"Learning the local concentrations of precursor ions... in differently functionalized nanopores can improve our understanding of crucial catalytic reactions," says Professor Young-Shin Jun, highlighting the significance of a recent discovery.
In the United States, a team at Washington University in St. Louis has developed a method to precisely control contaminants within nanopores. This breakthrough, achieved in 2024, has significant implications for desalination, carbon dioxide storage, and catalytic processes.
The researchers, led by Young-Shin Jun and Srikanth Singamaneni, used plasmonic nanosensors to measure concentrations of protons and ion contaminants. Their findings reveal how chemical functional groups influence ion concentration and pH inside nanopores.
The team discovered that pristine nanopores enhance anion concentration while suppressing cation concentration, contrasting with hydrophilic nanopores where pH depends on the acidity of chemical functional groups. Heavy metal concentrations are also strongly affected by chemical interactions.

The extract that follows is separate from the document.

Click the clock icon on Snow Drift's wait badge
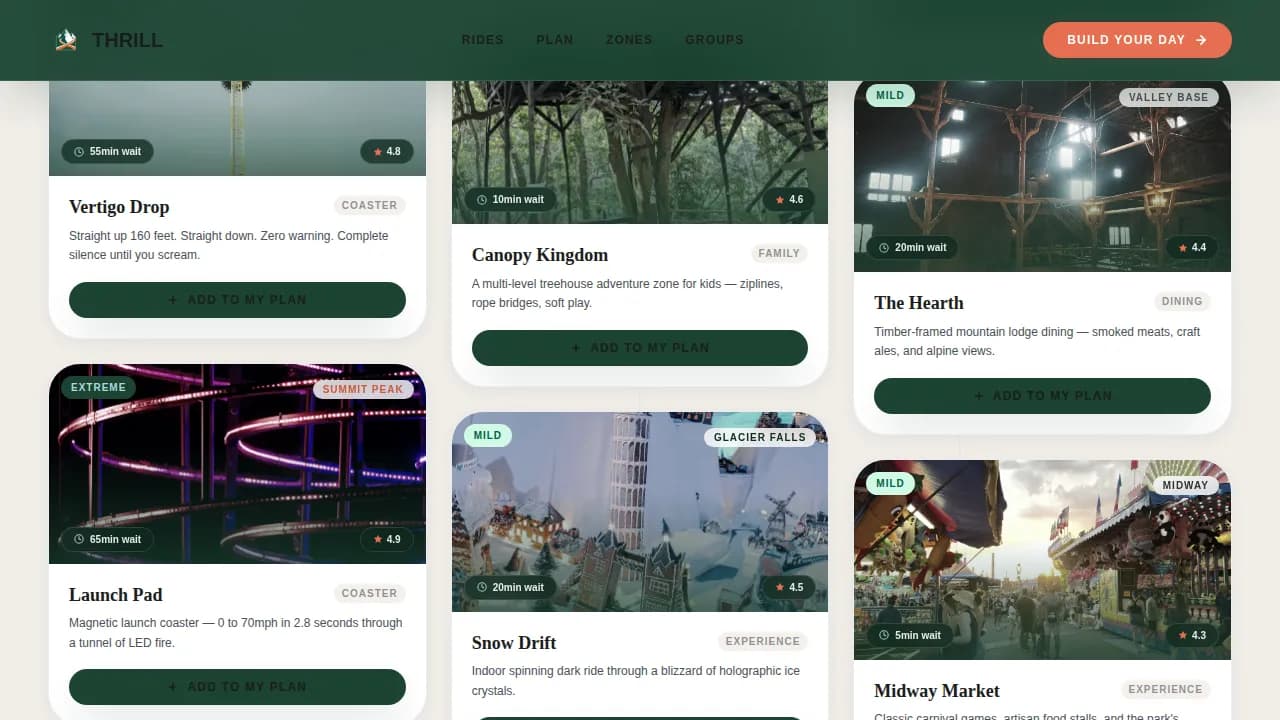The width and height of the screenshot is (1280, 720). 481,587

"This finding will help us determine how to make materials that can be used on a broader scale," Jun explains. The ability to control nanopore chemistry opens doors to designing better materials for various applications.
Singamaneni adds, "Integrating functionalized porous materials with plasmonic nanosensors is a universal and powerful approach to understanding the unusual physical, chemical and biological properties of nanoporous materials." This new insight promises to revolutionize water treatment and other fields.